The Opposition has criticised the government for its decision to hold talks with some groups of the Tehreek-e-Taliban Pakistan (TTP) without consulting it and has called on PM Imran Khan to take the Parliament into confidence over the issue.
A few days ago, Prime Minister Imran Khan had revealed in an interview with TRT World that the government of Pakistan was holding peace talks with some groups of the TTP.
PML-N Senator Irfan Siddiqui said negotiations with the TTP was a very sensitive issue, adding that it was not appropriate to keep the Opposition in the dark over it. He referred to former prime minister Nawaz Sharif’s move to include all stakeholders in the process of peace talks with militants.
“Negotiations in the Nawaz Sharif tenure were approved by Parliament,” he said.
He demanded the government immediately convene a session of the Parliament to discuss the issue further.
PPP leader Shazia Marri flayed the government, questioning the terms based on which it intended to forgive the banned outfit.
In his interview to TRT World, the prime minister admitted that the Afghan Taliban were involved in both parties talking to each other.
“I think some of the Pakistani Taliban groups actually want to talk to our government. You know, for some peace, for some reconciliation,” he had said.

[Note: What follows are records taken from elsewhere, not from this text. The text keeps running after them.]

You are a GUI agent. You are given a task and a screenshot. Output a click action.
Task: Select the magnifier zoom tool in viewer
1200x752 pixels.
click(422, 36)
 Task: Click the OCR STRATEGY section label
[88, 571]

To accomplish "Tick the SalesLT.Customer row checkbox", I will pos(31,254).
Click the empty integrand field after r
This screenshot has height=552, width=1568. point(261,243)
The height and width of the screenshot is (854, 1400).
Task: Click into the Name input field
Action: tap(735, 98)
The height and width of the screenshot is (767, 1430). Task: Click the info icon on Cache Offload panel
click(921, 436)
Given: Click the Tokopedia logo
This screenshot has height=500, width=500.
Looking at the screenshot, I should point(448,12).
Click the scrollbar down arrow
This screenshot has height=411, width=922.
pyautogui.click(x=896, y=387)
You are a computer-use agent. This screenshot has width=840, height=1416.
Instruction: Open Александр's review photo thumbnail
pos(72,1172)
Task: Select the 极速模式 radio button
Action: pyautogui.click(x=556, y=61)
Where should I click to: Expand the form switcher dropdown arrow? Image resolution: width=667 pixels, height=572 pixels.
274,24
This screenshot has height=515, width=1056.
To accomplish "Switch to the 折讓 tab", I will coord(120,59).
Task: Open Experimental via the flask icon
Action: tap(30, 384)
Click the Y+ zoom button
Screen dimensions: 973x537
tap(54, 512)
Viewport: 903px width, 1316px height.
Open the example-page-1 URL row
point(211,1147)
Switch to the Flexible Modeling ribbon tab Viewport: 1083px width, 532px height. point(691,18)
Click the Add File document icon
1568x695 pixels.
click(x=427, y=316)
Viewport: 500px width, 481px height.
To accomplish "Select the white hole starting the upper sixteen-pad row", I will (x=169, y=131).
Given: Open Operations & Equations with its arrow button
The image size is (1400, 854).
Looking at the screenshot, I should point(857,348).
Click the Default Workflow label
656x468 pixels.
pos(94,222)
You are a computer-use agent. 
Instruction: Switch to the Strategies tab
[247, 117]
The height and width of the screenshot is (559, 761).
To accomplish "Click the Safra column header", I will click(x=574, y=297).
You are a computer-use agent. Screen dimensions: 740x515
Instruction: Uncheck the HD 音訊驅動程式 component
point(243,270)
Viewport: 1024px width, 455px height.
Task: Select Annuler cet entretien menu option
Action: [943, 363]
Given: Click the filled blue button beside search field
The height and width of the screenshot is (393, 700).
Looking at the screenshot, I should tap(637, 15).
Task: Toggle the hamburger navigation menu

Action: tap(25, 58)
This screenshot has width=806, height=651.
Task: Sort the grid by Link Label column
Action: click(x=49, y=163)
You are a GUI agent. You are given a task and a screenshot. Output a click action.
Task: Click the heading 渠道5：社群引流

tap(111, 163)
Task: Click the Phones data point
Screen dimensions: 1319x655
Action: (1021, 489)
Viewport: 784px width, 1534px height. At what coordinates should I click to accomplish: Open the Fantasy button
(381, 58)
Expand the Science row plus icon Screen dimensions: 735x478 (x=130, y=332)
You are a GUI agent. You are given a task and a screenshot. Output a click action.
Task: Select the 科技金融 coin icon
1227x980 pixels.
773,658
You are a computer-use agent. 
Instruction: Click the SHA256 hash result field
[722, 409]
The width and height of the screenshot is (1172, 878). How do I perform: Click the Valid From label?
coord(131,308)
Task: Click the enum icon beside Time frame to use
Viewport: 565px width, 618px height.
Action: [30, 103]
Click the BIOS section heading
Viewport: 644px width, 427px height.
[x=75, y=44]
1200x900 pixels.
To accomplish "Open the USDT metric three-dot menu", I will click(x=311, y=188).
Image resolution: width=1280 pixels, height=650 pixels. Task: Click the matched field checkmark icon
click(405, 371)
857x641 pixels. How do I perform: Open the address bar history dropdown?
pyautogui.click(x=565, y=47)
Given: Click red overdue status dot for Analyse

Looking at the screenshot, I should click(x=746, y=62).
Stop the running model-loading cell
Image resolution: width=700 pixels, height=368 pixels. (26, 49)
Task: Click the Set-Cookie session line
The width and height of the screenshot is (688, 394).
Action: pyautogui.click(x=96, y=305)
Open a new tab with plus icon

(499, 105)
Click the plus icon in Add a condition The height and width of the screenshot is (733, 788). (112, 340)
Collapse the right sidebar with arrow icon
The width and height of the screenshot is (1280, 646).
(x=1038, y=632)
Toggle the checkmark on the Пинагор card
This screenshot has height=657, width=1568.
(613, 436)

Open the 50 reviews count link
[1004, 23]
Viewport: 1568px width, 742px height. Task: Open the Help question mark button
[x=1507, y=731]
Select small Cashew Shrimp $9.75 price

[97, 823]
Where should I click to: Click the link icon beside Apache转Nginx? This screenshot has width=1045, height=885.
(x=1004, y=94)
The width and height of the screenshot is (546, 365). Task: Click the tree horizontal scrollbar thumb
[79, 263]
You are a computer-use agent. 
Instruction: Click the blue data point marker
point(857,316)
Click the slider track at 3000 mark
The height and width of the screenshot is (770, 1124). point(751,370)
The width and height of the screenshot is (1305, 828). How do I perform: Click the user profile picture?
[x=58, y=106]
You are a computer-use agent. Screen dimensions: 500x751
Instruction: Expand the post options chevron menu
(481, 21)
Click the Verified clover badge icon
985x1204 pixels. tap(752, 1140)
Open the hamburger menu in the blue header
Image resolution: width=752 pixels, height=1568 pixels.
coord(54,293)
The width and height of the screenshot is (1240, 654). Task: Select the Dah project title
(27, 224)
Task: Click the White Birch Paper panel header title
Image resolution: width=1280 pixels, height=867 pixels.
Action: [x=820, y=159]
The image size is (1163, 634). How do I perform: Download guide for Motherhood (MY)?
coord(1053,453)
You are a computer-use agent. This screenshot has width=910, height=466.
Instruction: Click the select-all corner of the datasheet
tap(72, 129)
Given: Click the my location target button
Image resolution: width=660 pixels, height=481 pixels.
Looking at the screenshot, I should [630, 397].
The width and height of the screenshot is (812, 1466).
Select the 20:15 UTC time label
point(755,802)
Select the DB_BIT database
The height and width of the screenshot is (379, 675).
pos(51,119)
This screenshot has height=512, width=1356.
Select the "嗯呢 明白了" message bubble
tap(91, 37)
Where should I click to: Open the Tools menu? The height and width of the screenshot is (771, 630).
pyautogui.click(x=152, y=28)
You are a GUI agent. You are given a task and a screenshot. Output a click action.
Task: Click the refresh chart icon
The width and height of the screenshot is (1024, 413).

When asked to confirm whether Pakistan is actually in talks with the TTP, the premier jad clarified to say that talks are ongoing “with some of them”.
He said that the Afghan Taliban are “helping”, in the sense that the talks are taking place in Afghanistan.
The premier said that these talks, for disarmament, if successful, will lead to the government “forgiving” them, “and then they [will] become normal citizens”.
Stressing that he does expect for some sort of deal to emerge with the TTP, he had said: “I do not believe in military solutions. I am anti-military solutions. So I always believe that you know, as a politician, political dialogue is the way forward, which I always believed was the case in Afghanistan with the US.”
The premier had noted he always believed that a non-military solution was the only way forward for Afghanistan — and he has reiterated it time and again on national, international forums.
A few days earlier, Interior Minister Sheikh Rasheed had clarified that the the case of militants involved in the massacre of the Army Public School students "was different".
Talking to journalists, Sheikh Rasheed Ahmed had said, “We know who is good and who is bad.” He maintained that it is not appropriate to fight with those who surrendered to adopt peaceful lives.
Sheikh Rasheed had said that the government is crafting a strategy for the next 20 years, adding that the global scenario is expected to change soon.